Podcast: Kreatures Of Habit Podcast
Host: Michael Chernow
Episode Title: Stop Overthinking Nutrition, Eat Like This Instead | Monday Moments
Date: January 19, 2026
In this solo "Monday Moments" episode, Michael Chernow tackles the confusion and stress surrounding day-to-day nutrition. With the new year prompting many to adopt complex or extreme dietary habits, Michael argues that simple, consistent routines are not only effective but also sustainable. He breaks down his personal nutrition habits, shares the philosophy behind them, and encourages listeners to embrace structure and discipline without perfectionism or over-complication.
“It does not have to be as difficult as it seems... At the end of the day nutrition can be simplified... I'm here to tell you that you have everything you need to stick to a plan.”
— Michael Chernow [03:35]
“Day to day nutrition, just eat breakfast. Fuck what everybody else says, eat breakfast.”
— Michael Chernow [08:12]
“Do I, quote, unquote, cheat at times?
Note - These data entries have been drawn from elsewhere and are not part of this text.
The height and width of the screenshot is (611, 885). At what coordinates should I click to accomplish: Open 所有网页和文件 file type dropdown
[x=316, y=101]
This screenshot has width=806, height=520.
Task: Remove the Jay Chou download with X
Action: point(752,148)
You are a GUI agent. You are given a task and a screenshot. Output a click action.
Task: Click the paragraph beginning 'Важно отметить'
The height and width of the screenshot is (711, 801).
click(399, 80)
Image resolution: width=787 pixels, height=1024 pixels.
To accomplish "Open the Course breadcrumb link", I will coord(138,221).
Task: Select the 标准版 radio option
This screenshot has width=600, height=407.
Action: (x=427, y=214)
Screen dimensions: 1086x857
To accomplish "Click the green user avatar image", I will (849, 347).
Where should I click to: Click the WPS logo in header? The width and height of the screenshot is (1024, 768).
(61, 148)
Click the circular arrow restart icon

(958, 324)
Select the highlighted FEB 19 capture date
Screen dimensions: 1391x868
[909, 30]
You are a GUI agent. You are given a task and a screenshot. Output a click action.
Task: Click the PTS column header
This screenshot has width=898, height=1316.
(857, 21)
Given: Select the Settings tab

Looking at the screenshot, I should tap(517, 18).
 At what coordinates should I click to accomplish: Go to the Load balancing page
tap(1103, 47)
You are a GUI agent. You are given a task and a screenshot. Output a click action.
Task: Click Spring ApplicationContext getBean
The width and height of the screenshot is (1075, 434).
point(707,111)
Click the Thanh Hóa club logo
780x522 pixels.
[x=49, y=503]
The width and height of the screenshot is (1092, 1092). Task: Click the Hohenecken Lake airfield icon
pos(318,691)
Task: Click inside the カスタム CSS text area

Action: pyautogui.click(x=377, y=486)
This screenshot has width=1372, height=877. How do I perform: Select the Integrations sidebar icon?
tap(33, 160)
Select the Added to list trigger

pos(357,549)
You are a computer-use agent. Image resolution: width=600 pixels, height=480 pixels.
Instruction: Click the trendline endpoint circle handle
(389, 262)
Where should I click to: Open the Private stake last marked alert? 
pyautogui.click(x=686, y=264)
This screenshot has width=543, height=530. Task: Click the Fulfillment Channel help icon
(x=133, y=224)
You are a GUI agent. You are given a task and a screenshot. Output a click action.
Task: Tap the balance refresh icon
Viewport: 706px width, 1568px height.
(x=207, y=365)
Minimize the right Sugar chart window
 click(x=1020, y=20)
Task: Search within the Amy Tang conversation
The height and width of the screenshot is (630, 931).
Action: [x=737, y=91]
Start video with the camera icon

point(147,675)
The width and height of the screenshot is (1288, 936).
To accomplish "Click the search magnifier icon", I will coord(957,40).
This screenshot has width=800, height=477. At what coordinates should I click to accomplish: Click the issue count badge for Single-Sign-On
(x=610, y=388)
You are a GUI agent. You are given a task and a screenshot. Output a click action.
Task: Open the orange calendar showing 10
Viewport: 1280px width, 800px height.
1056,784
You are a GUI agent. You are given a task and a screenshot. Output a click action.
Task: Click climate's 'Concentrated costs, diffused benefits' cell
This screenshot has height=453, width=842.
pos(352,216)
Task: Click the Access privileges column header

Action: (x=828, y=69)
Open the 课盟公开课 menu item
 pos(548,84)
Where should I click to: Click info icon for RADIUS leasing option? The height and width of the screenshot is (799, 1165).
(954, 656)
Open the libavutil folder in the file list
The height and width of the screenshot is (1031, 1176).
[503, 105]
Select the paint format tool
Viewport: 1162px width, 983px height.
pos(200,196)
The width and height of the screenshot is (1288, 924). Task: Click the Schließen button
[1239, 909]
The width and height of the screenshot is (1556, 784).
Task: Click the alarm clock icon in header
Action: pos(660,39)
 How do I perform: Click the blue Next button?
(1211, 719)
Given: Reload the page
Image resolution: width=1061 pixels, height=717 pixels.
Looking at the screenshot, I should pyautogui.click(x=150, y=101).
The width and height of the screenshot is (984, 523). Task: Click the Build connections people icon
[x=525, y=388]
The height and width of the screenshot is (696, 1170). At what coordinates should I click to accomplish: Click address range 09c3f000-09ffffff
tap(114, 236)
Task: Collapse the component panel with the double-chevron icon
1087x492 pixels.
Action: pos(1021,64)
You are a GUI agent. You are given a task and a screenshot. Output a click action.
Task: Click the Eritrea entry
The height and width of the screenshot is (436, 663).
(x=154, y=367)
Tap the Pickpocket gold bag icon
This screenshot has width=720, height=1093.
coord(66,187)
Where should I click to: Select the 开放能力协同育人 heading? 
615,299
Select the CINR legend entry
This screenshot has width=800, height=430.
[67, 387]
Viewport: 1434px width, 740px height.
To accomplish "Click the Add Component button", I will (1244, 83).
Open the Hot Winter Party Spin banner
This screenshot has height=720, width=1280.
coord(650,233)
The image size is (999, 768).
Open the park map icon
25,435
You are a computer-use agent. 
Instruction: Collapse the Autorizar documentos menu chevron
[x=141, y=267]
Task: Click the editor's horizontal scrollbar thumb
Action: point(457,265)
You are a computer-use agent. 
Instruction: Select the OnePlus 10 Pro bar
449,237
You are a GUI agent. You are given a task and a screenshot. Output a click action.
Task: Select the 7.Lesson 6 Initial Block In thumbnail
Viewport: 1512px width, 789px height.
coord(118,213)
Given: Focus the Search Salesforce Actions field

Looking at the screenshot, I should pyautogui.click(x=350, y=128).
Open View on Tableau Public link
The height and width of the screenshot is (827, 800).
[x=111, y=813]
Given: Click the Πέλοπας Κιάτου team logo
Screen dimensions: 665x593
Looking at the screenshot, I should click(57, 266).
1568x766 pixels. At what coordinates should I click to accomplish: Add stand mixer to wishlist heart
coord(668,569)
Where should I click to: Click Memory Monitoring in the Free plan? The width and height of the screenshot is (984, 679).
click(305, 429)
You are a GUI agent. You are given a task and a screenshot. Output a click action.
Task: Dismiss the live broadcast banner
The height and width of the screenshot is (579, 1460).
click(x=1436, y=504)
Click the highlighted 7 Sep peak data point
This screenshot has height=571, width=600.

Absolutely... Like, on the weekend, if I want to have a burger and fries with my kids... Hell yes. 100%... You should, too.”
— Michael Chernow [23:25]
“Discipline is required for anything that greatness comes out of. It just does. But you have it... You really do.”
— Michael Chernow [06:45]
On the endless debate over protocols:
“Should I fast? Should I not fast? Intermittent fast? What time should I eat? How should I eat? How should I—just eat breakfast.”
— Michael Chernow [08:37]
On handling temptation and social situations:
“You really want to stick to it because you think there’s something there for you on the other side... If not like losing weight or getting in better shape, knowing that you have the ability to commit and discipline.”
— Michael Chernow [06:15]
On the impetus behind his Daily Bar:
“We launched it in November and it is out there kicking ass and taking names. It is a 20 gram plant based protein bar with no garbage... chocolate peanut butter banger and cookie dough dazzler.”
— Michael Chernow [14:42]
Michael Chernow’s delivery is energetic, direct, and personable, peppered with enthusiasm and the occasional expletive. He balances authoritative advice with relatability, offering both actionable strategies and the reassurance that imperfection is part of life.
Michael Chernow’s core message is that nutrition doesn’t need to be a source of daily stress. Build a simple structure—three balanced meals, one or two protein-rich snacks, with a focus on real whole foods. Allow for occasional indulgence, measure portions just long enough to learn, and use discipline as a tool for empowerment, not restriction. Above all: don’t overthink it. Eat breakfast, stick to your plan, and be kind to yourself in the process.